*Aim of the exercise*
Please copy all of the data that follows exactly, leaving any pictures out.

(Items from a data source)
::::::

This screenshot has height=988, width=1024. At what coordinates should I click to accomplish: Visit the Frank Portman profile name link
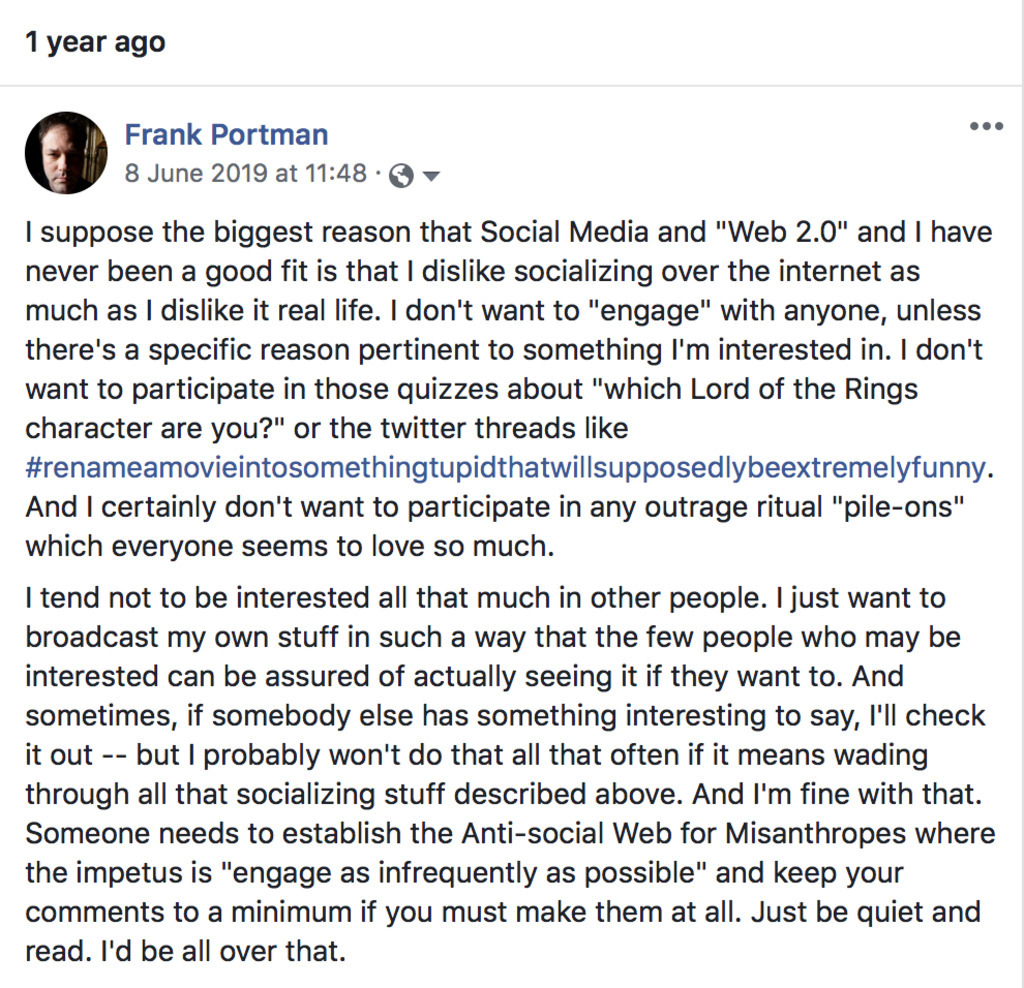[x=226, y=134]
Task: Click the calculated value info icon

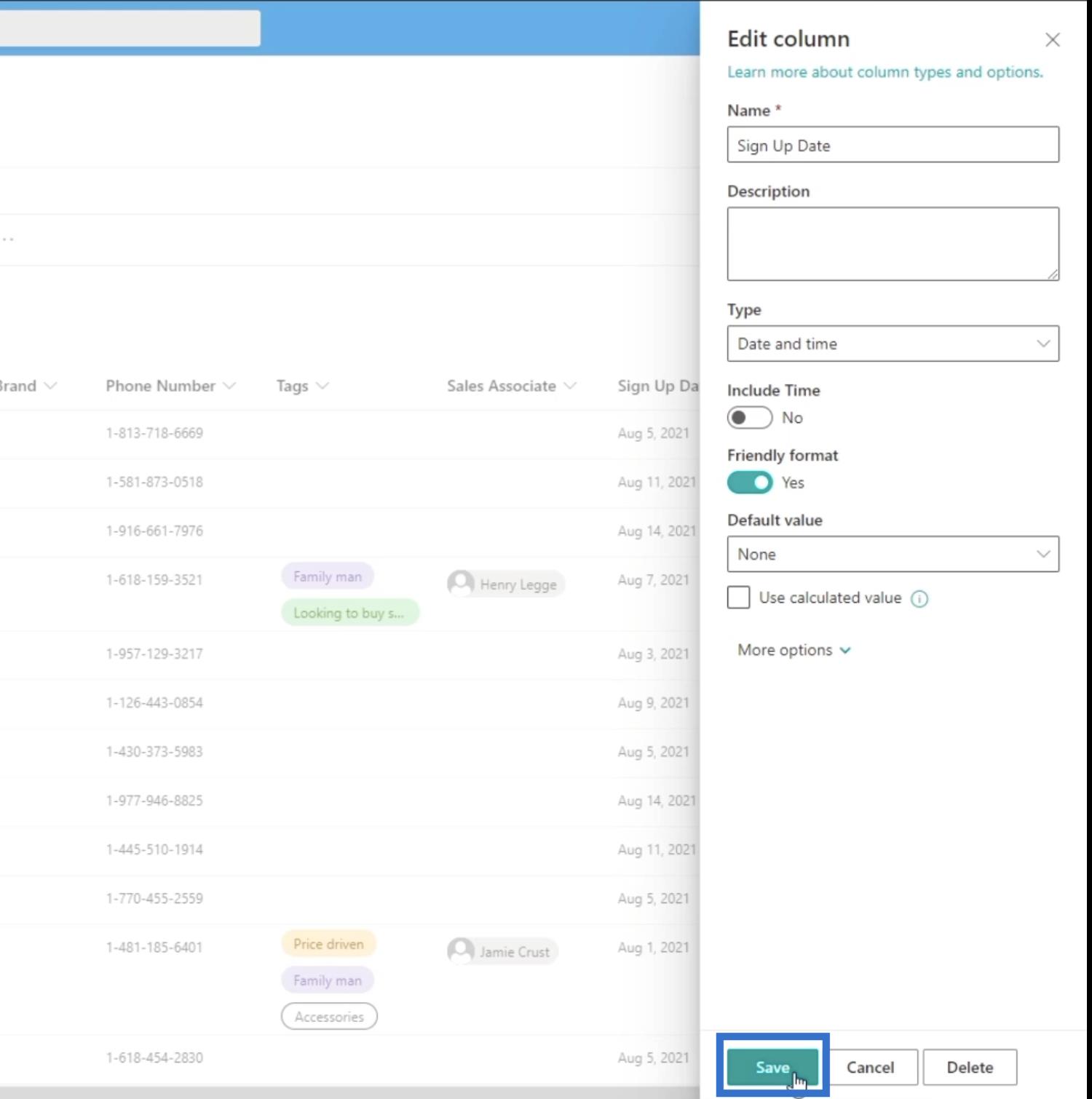Action: click(919, 599)
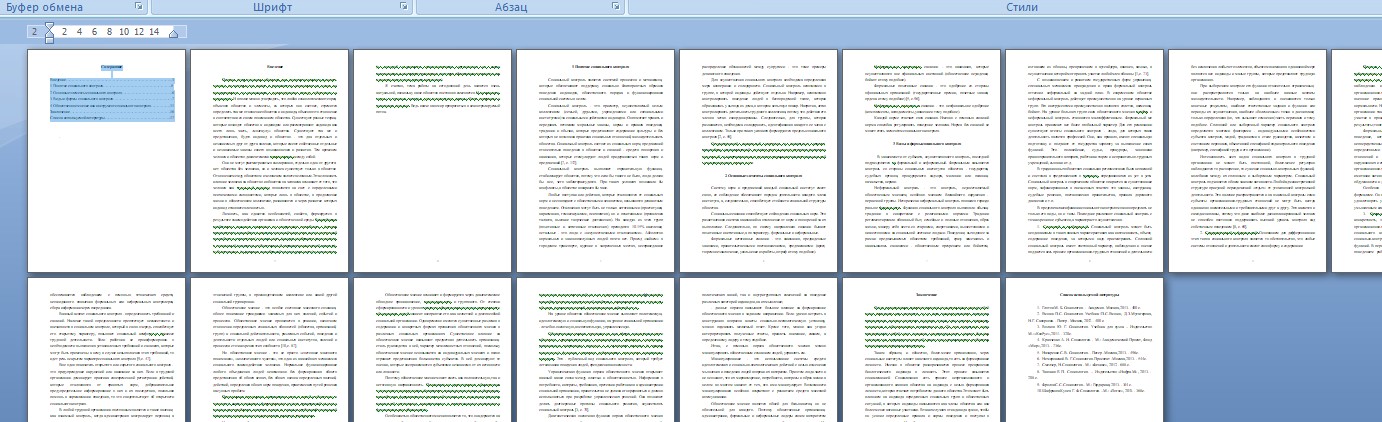This screenshot has width=1382, height=422.
Task: Click the number 14 on the horizontal ruler
Action: (153, 32)
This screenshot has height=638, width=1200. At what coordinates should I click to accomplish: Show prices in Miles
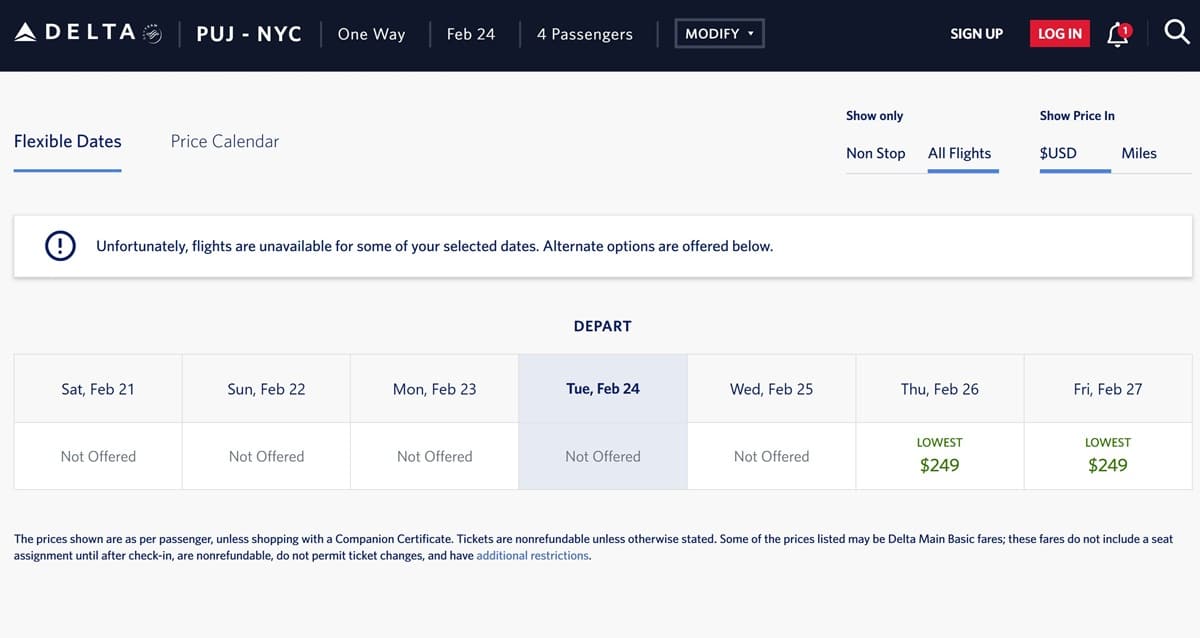pyautogui.click(x=1138, y=153)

::::::

*Exercise solution*
This screenshot has height=988, width=1024. At what coordinates should I click to accomplish: Visit the Frank Portman profile name link
[x=226, y=134]
Task: Click the calculated value info icon

Action: click(919, 599)
This screenshot has width=1382, height=422.
Task: Click the number 14 on the horizontal ruler
Action: (153, 32)
This screenshot has height=638, width=1200. At what coordinates should I click to accomplish: Show prices in Miles
pyautogui.click(x=1138, y=153)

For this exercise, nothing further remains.